Petit florilège non-exhaustif des mots et expressions de Microliberté. 
 
· La « hess » : de l’arabe, la « misère », la « galère ». Mis en lien avec « roles-cass », « casseroles » : « Non qu'il faille traîner la hess ou des roles-cass... ».

· Le « nel-tu » : verlan de « tunnel » ; mais alors que dans le « tunnel » on entre dans le noir et l’on s'y noie, dans le « nel-tu », on est déjà entré et l’on voit la lumière au fond ; le « n » nocturne est le point de départ ; le « u », qui est la voyelle la plus resserrée, brille au loin.

· « Dabber » : effectuer un « dab », un signe de victoire à la Paul Pogba. Joli paronyme du verbe antonyme « bader » : « déprimer ».

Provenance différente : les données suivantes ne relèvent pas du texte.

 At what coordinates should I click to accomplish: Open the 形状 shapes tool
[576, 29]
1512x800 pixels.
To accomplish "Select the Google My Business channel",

· « Déso pas déso » : faussement désolé, signe d'une compassion navrée qui s'affiche volontairement comme hypocrite.

· « Peufra » : le verlan de « frappe » : une fille « canon », une « bombe ». 

· « Zer-mi » : le verlan de « misère ». Mis en liens directs (phonétique comme sociologique) avec la « zon-pri », la « prison ».

· « Piquouse » : argot pour « piqûre » (notamment celle du toxicomane).

· « Rem-ha » : le verlan de « harem ».

· « Big-dataïser » : néologisme, transformer la vie des internautes en données à vendre aux annonceurs et à analyser.

· « Ça passe crème » : comme une lettre à la poste.

· « Au BDR » : « au Bout Du Rouleau ».

· « TKT » : langage SMS pour « T'inquiète [pas] ! ».

· « Selflic-society » : la société qui surveille et réprime (« flic ») par les selfies insouciants que les individus postent sur les réseaux. La servitude volontaire de l'époque, en somme ! Mis en parallèle avec un autre néologisme : l'« autopromo-branlette »...

·  « Faire crari » (du romani « kré rharhi », « tu fais semblant ») : faire semblant.

·  « YOLO ! » : sur le modèle de « yallah ! », cri de joie et de victoire, mais avec l'acronyme de
« You Only Live Once » (« Tu ne vis qu’une fois ») ; dans le texte, cri qui accompagne l’entrée de l’enfant dans la société (l'école maternelle, puis le monde des adultes).

·  « Ours-garou » : parent qui joue à faire peur à son enfant, qui challenge sa peur de façon ludique ; le terme questionne l’éducation émotionnelle. Le gentil nounours se change en ours, et cette métamorphose joyeuse et effrayante passe par toutes les nuances du rire à l'effroi.